I have two datasets of sales data at the end of month. I am just trying to find the matching rows from the dataset A and pull the shipped value from the dataset B. I have tried using merge and match but the values don't line up or the dataset explodes. I made a small example the real dataset has over 100 columns and around 500,00 rows but I didn't feel they were relevant.
Data set A
First Name | Last Name | Order | Shipped |
---|---|---|---|
John | S | 300 | Y |
Tim | B | 331 | Y |
Kathy | J | 365 | N |
Clayton | S | 362 | Y |
Ashley | R | 364 | N |
John | A | 321 | N |
John | S | 388 | Y |
Ashley | R | 338 | N |
Dataset B
First Name | Last Name | Order | Shipped |
---|---|---|---|
John | S | 300 | Y |
Tim | B | 331 | N |
Kathy | J | 365 | N |
Clayton | S | 362 | Y |
Ashley | R | 364 | Y |
John | A | 321 | Y |
Jake | K | 333 | N |
Bobby | J | 398 | N |
Desired output
First Name | Last Name | Order | Shipped A | Shipped B |
---|---|---|---|---|
John | S | 300 | Y | Y |
Tim | B | 331 | Y | N |
Kathy | J | 365 | N | N |
Clayton | S | 362 | Y | Y |
Ashley | R | 364 | N | Y |
John | A | 321 | N | Y |
John | S | 388 | Y | N/A |
Ashley | R | 338 | N | N/A |
CodePudding user response:
A base R solution using merge
merge(df1, df2, c("First_Name", "Last_Name", "Order"),
suffixes = c(" A"," B"), all.x = T)
First_Name Last_Name Order Shipped A Shipped B
1 Ashley R 338 N <NA>
2 Ashley R 364 N Y
3 Clayton S 362 Y Y
4 John A 321 N Y
5 John S 300 Y Y
6 John S 388 Y <NA>
7 Kathy J 365 N N
8 Tim B 331 Y N
Data
df1 <- structure(list(First_Name = c("John", "Tim", "Kathy", "Clayton",
"Ashley", "John", "John", "Ashley"), Last_Name = c("S", "B",
"J", "S", "R", "A", "S", "R"), Order = c(300L, 331L, 365L, 362L,
364L, 321L, 388L, 338L), Shipped = c("Y", "Y", "N", "Y", "N",
"N", "Y", "N")), class = "data.frame", row.names = c(NA, -8L))

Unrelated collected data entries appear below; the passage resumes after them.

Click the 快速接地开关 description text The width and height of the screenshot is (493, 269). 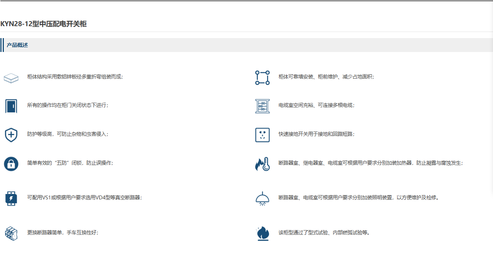tap(316, 134)
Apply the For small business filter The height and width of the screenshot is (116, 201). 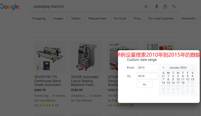tap(161, 19)
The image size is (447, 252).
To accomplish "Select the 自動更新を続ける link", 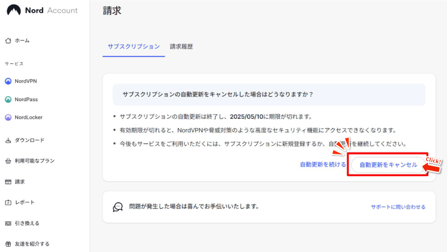I will (323, 165).
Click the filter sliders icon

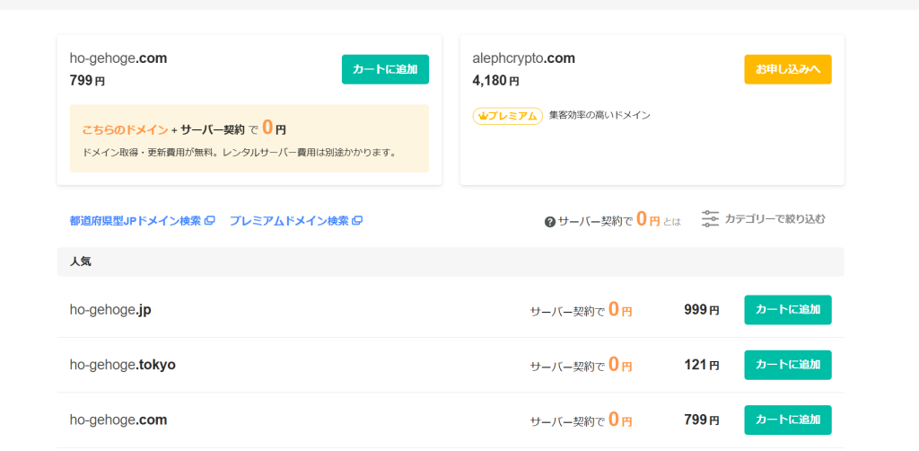point(710,218)
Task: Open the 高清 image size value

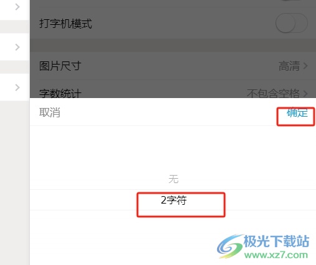Action: [x=289, y=66]
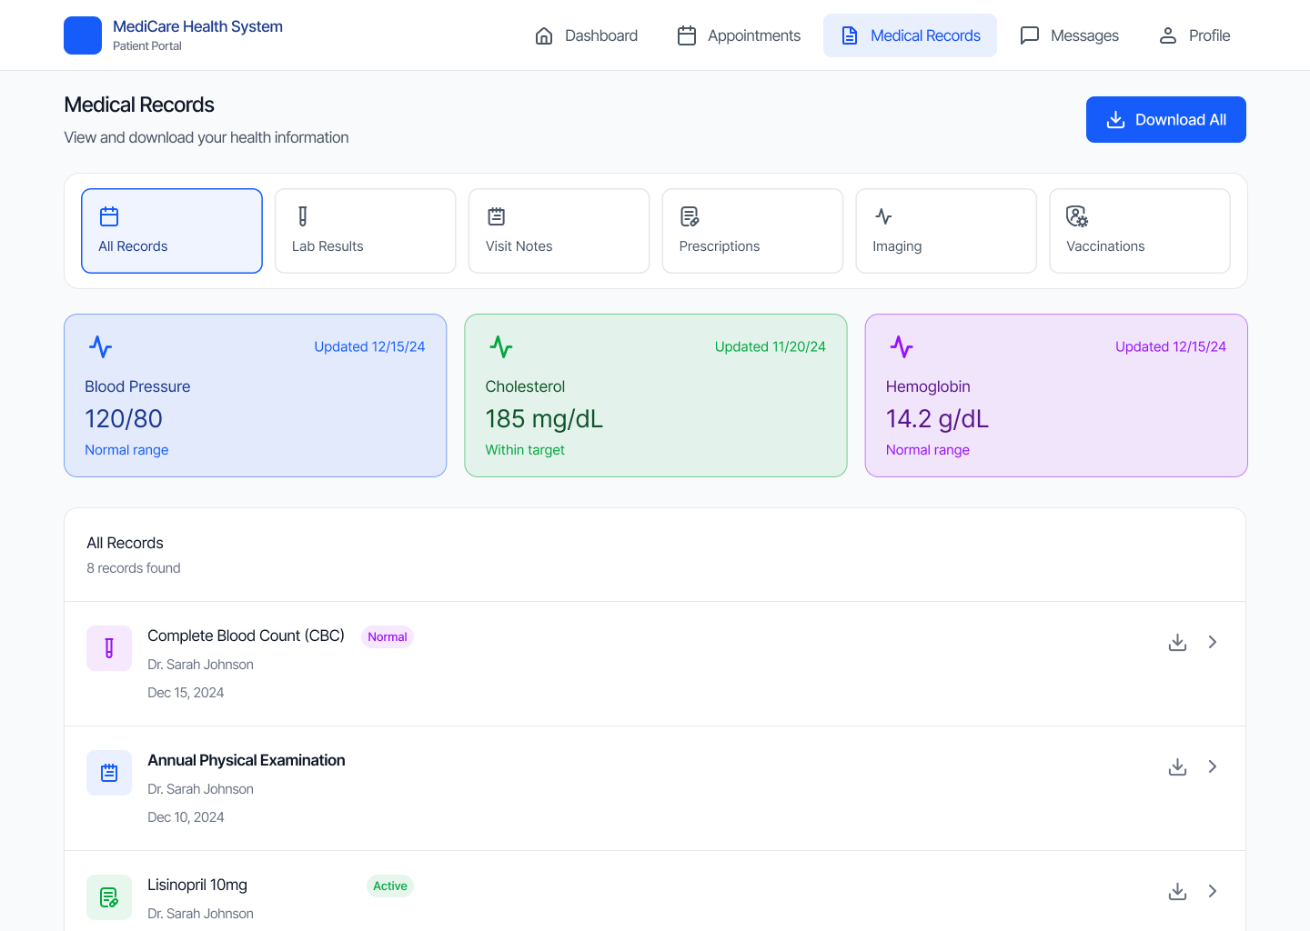Expand the Complete Blood Count row chevron

click(1213, 642)
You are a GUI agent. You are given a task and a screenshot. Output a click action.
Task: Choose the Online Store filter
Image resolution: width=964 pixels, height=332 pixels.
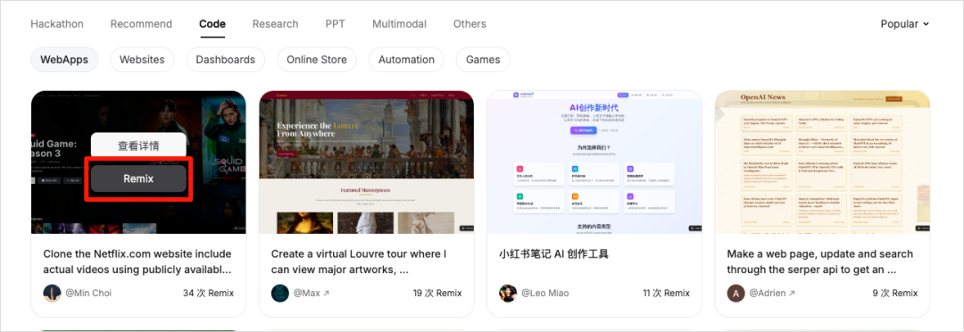pyautogui.click(x=317, y=60)
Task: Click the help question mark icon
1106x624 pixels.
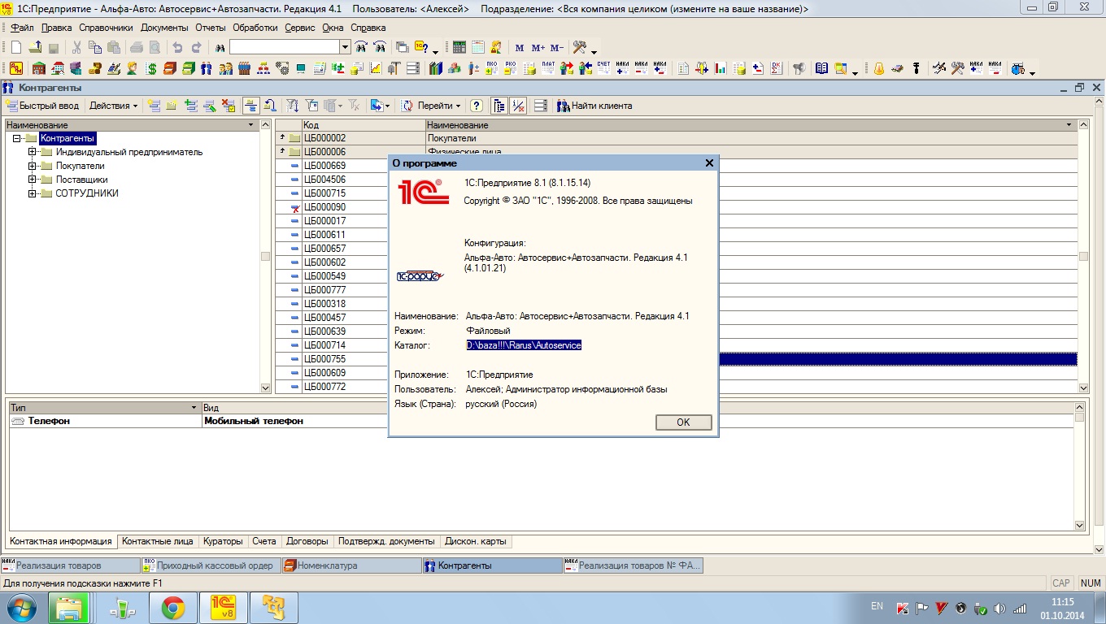Action: (x=477, y=106)
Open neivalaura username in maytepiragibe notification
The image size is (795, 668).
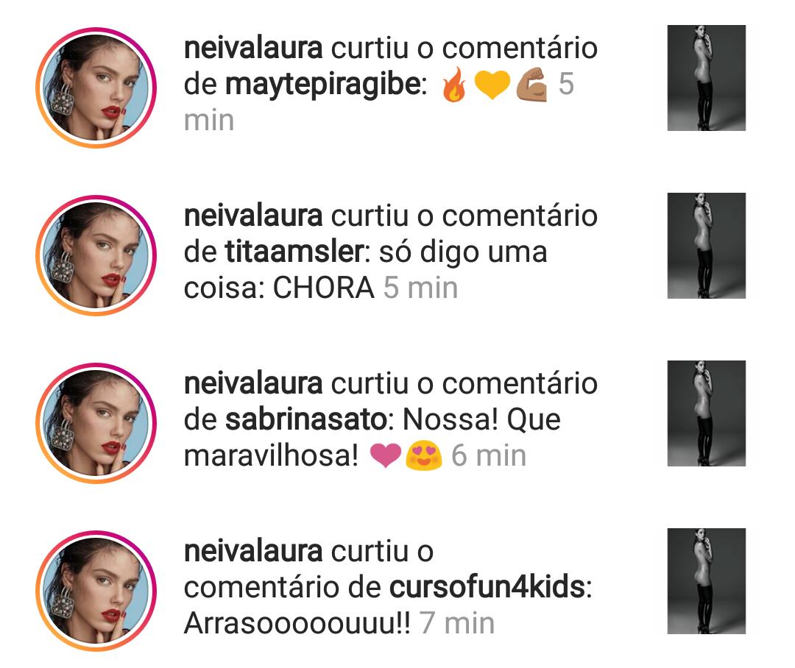click(x=253, y=48)
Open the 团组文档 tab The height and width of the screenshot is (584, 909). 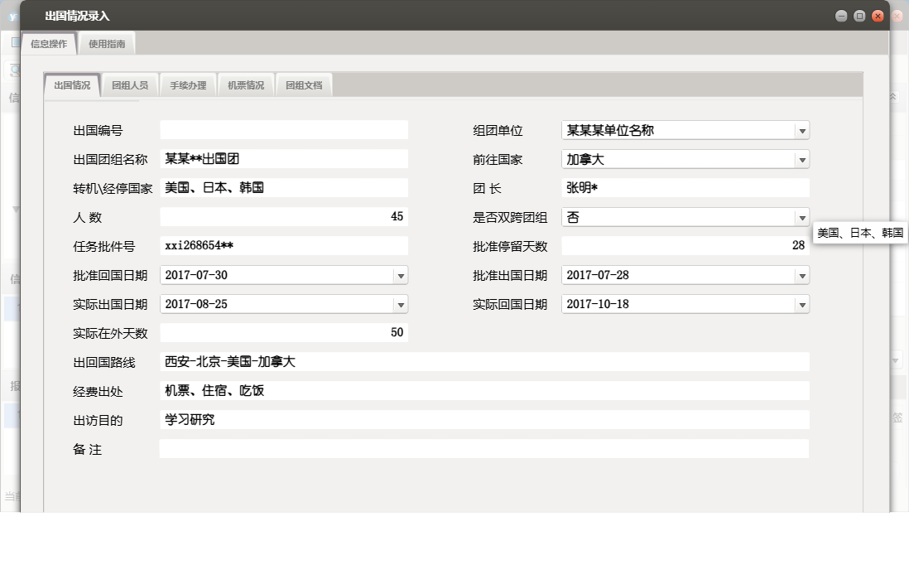pos(304,84)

df2 <- structure(list(First_Name = c("John", "Tim", "Kathy", "Clayton",
"Ashley", "John", "Jake", "Bobby"), Last_Name = c("S", "B", "J",
"S", "R", "A", "K", "J"), Order = c(300L, 331L, 365L, 362L, 364L,
321L, 333L, 398L), Shipped = c("Y", "N", "N", "Y", "Y", "Y",
"N", "N")), class = "data.frame", row.names = c(NA, -8L))
CodePudding user response:
It's hard to tell what went wrong without seeing your code. However, this line does the trick?
library(tidyverse)
# define data
dfa <- tibble::tribble(
~First.Name, ~Last.Name, ~Order, ~Shipped,
"John", "S", 300L, "Y",
"Tim", "B", 331L, "Y",
"Kathy", "J", 365L, "N",
"Clayton", "S", 362L, "Y",
"Ashley", "R", 364L, "N",
"John", "A", 321L, "N",
"John", "S", 388L, "Y",
"Ashley", "R", 338L, "N"
)
dfb <- tibble::tribble(
~First.Name, ~Last.Name, ~Order, ~Shipped,
"John", "S", 300L, "Y",
"Tim", "B", 331L, "N",
"Kathy", "J", 365L, "N",
"Clayton", "S", 362L, "Y",
"Ashley", "R", 364L, "Y",
"John", "A", 321L, "Y",
"Jake", "K", 333L, "N",
"Bobby", "J", 398L, "N"
)
# merge
left_join(dfa, dfb, by = c("First.Name", "Last.Name", "Order"))
#> # A tibble: 8 × 5
#> First.Name Last.Name Order Shipped.x Shipped.y
#> <chr> <chr> <int> <chr> <chr>
#> 1 John S 300 Y Y
#> 2 Tim B 331 Y N
#> 3 Kathy J 365 N N
#> 4 Clayton S 362 Y Y
#> 5 Ashley R 364 N Y
#> 6 John A 321 N Y
#> 7 John S 388 Y <NA>
#> 8 Ashley R 338 N <NA>
Created on 2022-11-17 with reprex v2.0.2